Ume Kayo: Actually, I had some disappointing moments where when I saw it with my own eyes, it looked so cool and nice and I took a shot, but later on when I saw the photo, it didn't look that good because I missed that perfect timing. Or in other cases, when I thought I got the best shot, I am getting all happy and excited...and that excitement doesn't appear in the photo. Duh, maybe I'm just bad at taking photos.

Rinko Kawauchi: Awe come on, you're good, you took a photo of me once,and I thought hey, this person's good!

Ume Kayo: Oh, really? Ok, hehe, cool!

Rinko Kawauchi: Um, it's like...well, I'm sure many people know about this because she's appeared on TV several times, but when she takes those photos, she is REALLY fast, and she doesn't forget to set up the whole thing. I think she's really good at what she does. I felt good when you took my photo. I don't know...she's like a different creature. Not human.

Kishin Shinoyama: So going back to the Naruto water thingy...what really gets to me that is that she went all the way down there, just to get ONE good photo of that, I mean, it's not cheap to travel down there and it does take a long time...right?

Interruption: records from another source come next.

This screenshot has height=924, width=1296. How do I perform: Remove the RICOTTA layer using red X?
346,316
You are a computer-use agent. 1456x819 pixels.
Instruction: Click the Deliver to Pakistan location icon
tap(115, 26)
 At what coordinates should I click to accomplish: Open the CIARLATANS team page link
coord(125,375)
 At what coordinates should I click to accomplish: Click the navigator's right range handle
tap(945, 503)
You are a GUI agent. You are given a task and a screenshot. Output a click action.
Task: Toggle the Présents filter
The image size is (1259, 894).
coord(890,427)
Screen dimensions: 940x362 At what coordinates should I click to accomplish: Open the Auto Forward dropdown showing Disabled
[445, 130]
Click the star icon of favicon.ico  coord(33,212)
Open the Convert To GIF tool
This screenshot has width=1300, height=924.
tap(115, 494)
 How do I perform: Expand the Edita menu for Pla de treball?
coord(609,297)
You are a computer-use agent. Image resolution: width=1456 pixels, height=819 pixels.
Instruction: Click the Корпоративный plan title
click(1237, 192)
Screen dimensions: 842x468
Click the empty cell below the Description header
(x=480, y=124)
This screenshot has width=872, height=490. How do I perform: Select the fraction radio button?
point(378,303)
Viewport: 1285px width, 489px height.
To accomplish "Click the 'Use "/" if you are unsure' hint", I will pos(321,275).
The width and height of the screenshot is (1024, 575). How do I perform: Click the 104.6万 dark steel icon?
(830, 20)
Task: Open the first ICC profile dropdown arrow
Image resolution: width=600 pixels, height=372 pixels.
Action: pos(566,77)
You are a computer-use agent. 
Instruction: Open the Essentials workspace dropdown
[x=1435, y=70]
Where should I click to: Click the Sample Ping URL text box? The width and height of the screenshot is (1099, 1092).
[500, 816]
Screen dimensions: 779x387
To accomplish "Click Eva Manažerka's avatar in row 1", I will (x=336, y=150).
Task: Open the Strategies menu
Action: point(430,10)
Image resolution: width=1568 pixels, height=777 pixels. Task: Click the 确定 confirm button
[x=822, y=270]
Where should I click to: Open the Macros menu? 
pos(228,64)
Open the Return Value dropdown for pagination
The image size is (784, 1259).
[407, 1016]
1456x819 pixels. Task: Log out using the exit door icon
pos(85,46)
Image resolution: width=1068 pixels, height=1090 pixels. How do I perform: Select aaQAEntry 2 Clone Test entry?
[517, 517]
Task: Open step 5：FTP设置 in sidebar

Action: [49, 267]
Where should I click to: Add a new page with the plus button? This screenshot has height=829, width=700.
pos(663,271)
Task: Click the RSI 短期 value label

Rinko Kawauchi: I know, but for me...I don't know, the harder it is to get it, the more happier I am when I get it done.

Kishin Shinoyama: I mean, you wanting to take this water swirl...it was very spontaneous, right?

Rinko Kawauchi: Yes, um, one day I turned on the TV, and some TV program was showing it...and I felt hey, I want to take a photo of that.

So I decided to put these 2 photo together,  swirl and a swirl, I thought

maybe it might look like a lame thing to do, but I think the colors were really nice, and I think it did some magic.

Kishin Shinoyama: Well, what really got my attention is that for this photo, you see, the 2 people with the umbrellas...there are red and white. And it's not like the staff put those people there, right? Those 2 people just happen to be there, and just happen to be holding a red and white umbrella.

I mean it is just coincidence, but you have the ability of attracting these things. I guess the photo gods are on your side.

Rinko Kawauchi: What about you, Mr. Shinoyama, do you get any help from the photo gods?

Kishin Shinoyama: Oh me? Oh no, they almost never help me!

Rinko Kawauchi: Are you sure? Your work is amazing!

Kishin Shinoyama: Well that's because I pray for them to come down to me and give me a hand, it takes a lot of preperation! So I get things ready, prepare the setting so the gods can come down and help me out! Otherwise, they never come to see me. We need to prepare, just randomly taking photos is not going to work, right?

Rinko Kawauchi: So, how do you prepare? Can you tell me one example? What's your secret?

Kishin Shinoyama: Hmmmm, secret? Well, I guess one important thing is that whether it's a scenery or a person...when you are taking a photo of them, you need to like them, respect them. I think that's important. So for example, if I'm going to take a photo of Mt.Fuji, well, it is the highest mountain in Japan, so I will say "Hey, Mt.Fuji, you're the best!!" before I take out my camera!

Rinko Kawauchi: Haha, I like that, that's a good one!

Kishin Shinoyama: So if I am taking a photo of a girl, for example, I will tell her she is the best, she is the prettiest girl! And then, the next girl comes in for the photo shoot, and I tell her that SHE is the best and SHE is the prettiest!!